# Current visa processing delays - non-UK applicants



## nrlaurin

Does anyone know how long it is taking to get long-stay (1 year) visitor visas? I'm planning on applying for one from the US in October 2022 so that I can retire to France in January 2023 (I have arranged lodging for that first year in Brittany). It seems that UK visitor visas are seriously backed up probably due to Brexit issues (https://www.connexionfrance.com/Fre...il&utm_term=0_9b5fbe85b4-b32e9c2c57-360375786) but does anyone know if visa apps from other countries are also experiencing similar delays? I am desperately hoping that any pandemic backups will be resolved by then. I'm just asking for anyone's current experience with their applications from non-UK countries.


----------



## bhamham

I did it last summer in Aug. After the interview it was just over a week (8 or 9 days) that I had my passport back with visa. It took a bit of persistence to schedule the interview through VFS's system. I had to keep checking for an opening. I started the application process mid July, had my interview Aug 10 then visa shortly after. Could have travelled to France in Sep but waited until Oct.


----------



## bhamham

Forgot to mention that was at the Houston VFS office.


----------



## nrlaurin

bhamham said:


> Forgot to mention that was at the Houston VFS office.


Great news. Thanks.


----------



## GraceS

I've had long stay visas both pre-pandemic and this fall. Always received my visa less than two weeks after the interview. As Bhamham says, the trickiest part is scheduling the interview--both because the VFS website is not the most stable, and because lots of interview times are already booked up. My advice is to research well in advance the supporting documents you'll need to provide. That way, you'll be free to select an interview appointment that might pop open within days of your submitting your online application.


----------



## nrlaurin

GraceS said:


> I've had long stay visas both pre-pandemic and this fall. Always received my visa less than two weeks after the interview. As Bhamham says, the trickiest part is scheduling the interview--both because the VFS website is not the most stable, and because lots of interview times are already booked up. My advice is to research well in advance the supporting documents you'll need to provide. That way, you'll be free to select an interview appointment that might pop open within days of your submitting your online application.

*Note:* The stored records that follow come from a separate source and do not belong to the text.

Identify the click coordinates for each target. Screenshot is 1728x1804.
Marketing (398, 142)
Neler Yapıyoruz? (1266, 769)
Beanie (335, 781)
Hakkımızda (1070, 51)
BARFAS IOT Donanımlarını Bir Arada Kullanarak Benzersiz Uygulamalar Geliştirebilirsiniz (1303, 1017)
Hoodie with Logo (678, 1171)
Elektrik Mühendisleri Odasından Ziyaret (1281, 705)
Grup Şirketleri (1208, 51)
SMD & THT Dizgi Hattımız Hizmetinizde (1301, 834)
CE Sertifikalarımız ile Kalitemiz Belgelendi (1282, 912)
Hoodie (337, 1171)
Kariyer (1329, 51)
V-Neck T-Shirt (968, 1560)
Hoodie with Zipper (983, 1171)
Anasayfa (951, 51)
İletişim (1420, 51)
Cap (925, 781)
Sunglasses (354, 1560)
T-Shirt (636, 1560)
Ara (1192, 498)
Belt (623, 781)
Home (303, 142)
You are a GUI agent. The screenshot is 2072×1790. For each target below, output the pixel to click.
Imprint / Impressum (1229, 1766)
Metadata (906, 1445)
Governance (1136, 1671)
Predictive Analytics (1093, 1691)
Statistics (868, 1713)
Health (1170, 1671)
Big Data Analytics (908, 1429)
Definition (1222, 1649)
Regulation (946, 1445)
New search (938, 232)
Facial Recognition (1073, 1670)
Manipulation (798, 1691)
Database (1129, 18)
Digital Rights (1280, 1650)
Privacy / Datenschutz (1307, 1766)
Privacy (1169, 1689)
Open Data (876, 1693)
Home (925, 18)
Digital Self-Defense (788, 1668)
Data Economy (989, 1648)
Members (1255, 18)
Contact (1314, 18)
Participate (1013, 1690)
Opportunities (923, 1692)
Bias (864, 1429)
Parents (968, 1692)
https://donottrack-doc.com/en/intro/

Many thanks! I have fully researched (maybe over-researched, out of sheer paranoia) the filing requirements and will be completely ready when the time comes. I know I am saying this with over-confidence, given the difficulties some have with the process lol.. But my main concern was not being able to apply until 3 months before travel, and then not being able to get an interview quickly. It sounds like that hasnt been an issue for either you or bhamham so that is a relief for now.


----------



## Sneetch

I had a similar experience to others last June, I gave my paperwork in at VFS in San Francisco and had my passport back with the visa in 10 days. The experience with scrambling to get an appointment at VFS is something that I went through also. I waited till I was within the 3 month window before travel to look at the VFS website and then spent a lot of time constantly looking for appoints that were newly released (without any rhyme or reason I could figure out) or released by a cancellation. 


nrlaurin said:


> But my main concern was not being able to apply until 3 months before travel, and then not being able to get an interview quickly.


It appears that you are thinking the same way I thought, I only started looking at the VFS website when within the 3 month travel window. After my experience the thought occurred to me that it might be possible to look at the VFS website much earlier and then pick at date for the interview that is far enough in the future that it is within the 3 month travel window. After all, the rule is about the time between the VFS appointment and when you are leaving, not about when you book the appointment. That being said the way the VFS website is configured might not allow that, but it is certainly worth looking into and you could even try a "dry run" to test the idea and then cancel the appointment if you manage to book one.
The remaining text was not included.